Given the following equation:

[tex]\[
\frac{\sin ^2(-\theta)-\cos ^2(-\theta)}{\sin (-\theta)-\cos (-\theta)}=\cos \theta-\sin \theta
\][/tex]

Verify if the left-hand side simplifies to the right-hand side.



Answer :

Let's solve the given expression step-by-step.

The given expression is:

[tex]\[ \frac{\sin^2(-\theta) - \cos^2(-\theta)}{\sin(-\theta) - \cos(-\theta)} \][/tex]

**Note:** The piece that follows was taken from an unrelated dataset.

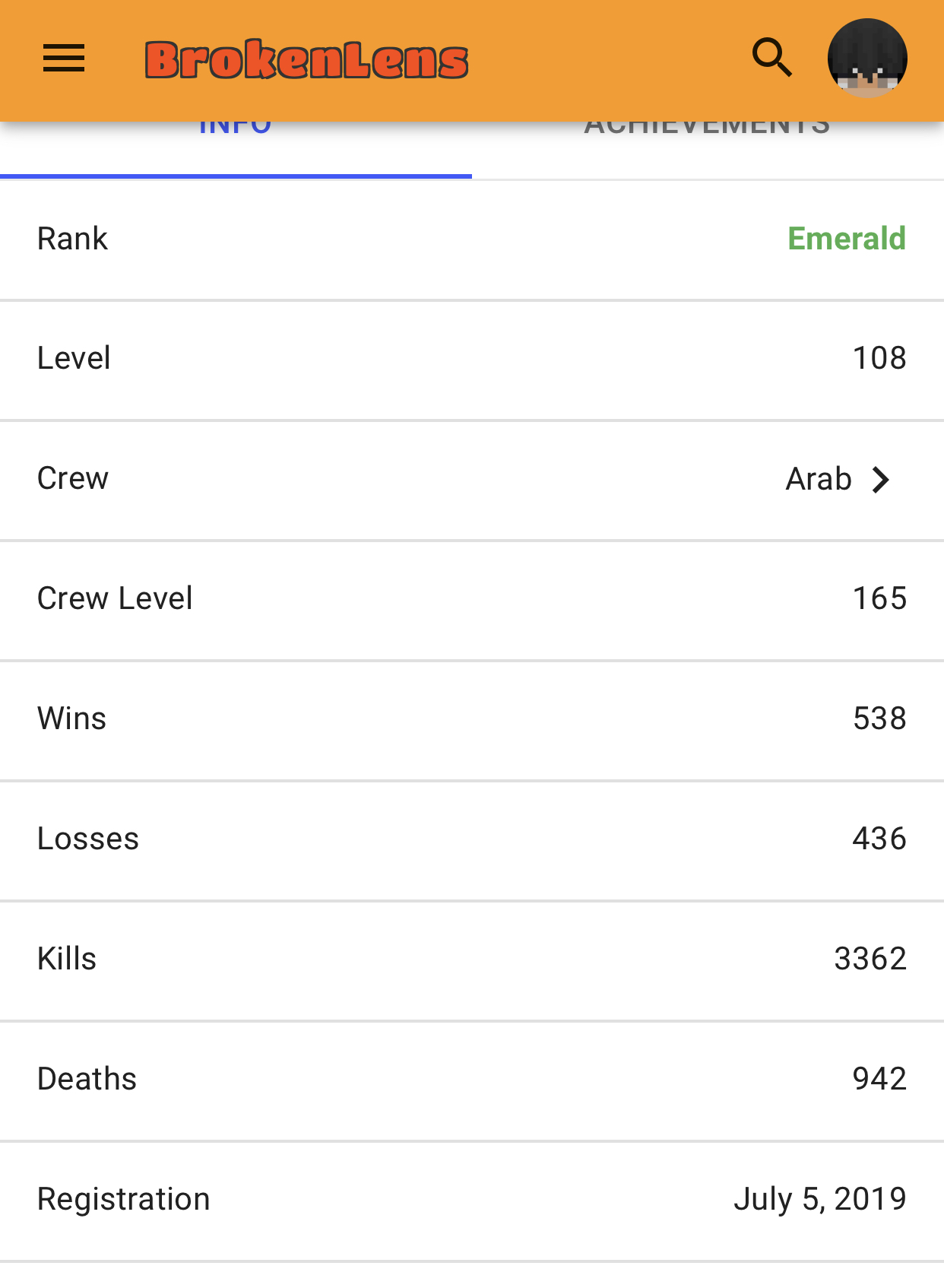Viewport: 944px width, 1288px height.
Task: Click the Kills row label
Action: pos(67,959)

We know the following trigonometric identities:

1. [tex]\(\sin(-\theta) = -\sin(\theta)\)[/tex]
2. [tex]\(\cos(-\theta) = \cos(\theta)\)[/tex]

Using these identities, we can rewrite the expression:

1. Substituting [tex]\(\sin(-\theta) = -\sin(\theta)\)[/tex] and [tex]\(\cos(-\theta) = \cos(\theta)\)[/tex]:
[tex]\[ \frac{\sin^2(-\theta) - \cos^2(-\theta)}{\sin(-\theta) - \cos(-\theta)} = \frac{(-\sin(\theta))^2 - \cos(\theta)^2}{-\sin(\theta) - \cos(\theta)} \][/tex]

2. Simplify the squares in the numerator:
[tex]\[ = \frac{\sin^2(\theta) - \cos^2(\theta)}{-\sin(\theta) - \cos(\theta)} \][/tex]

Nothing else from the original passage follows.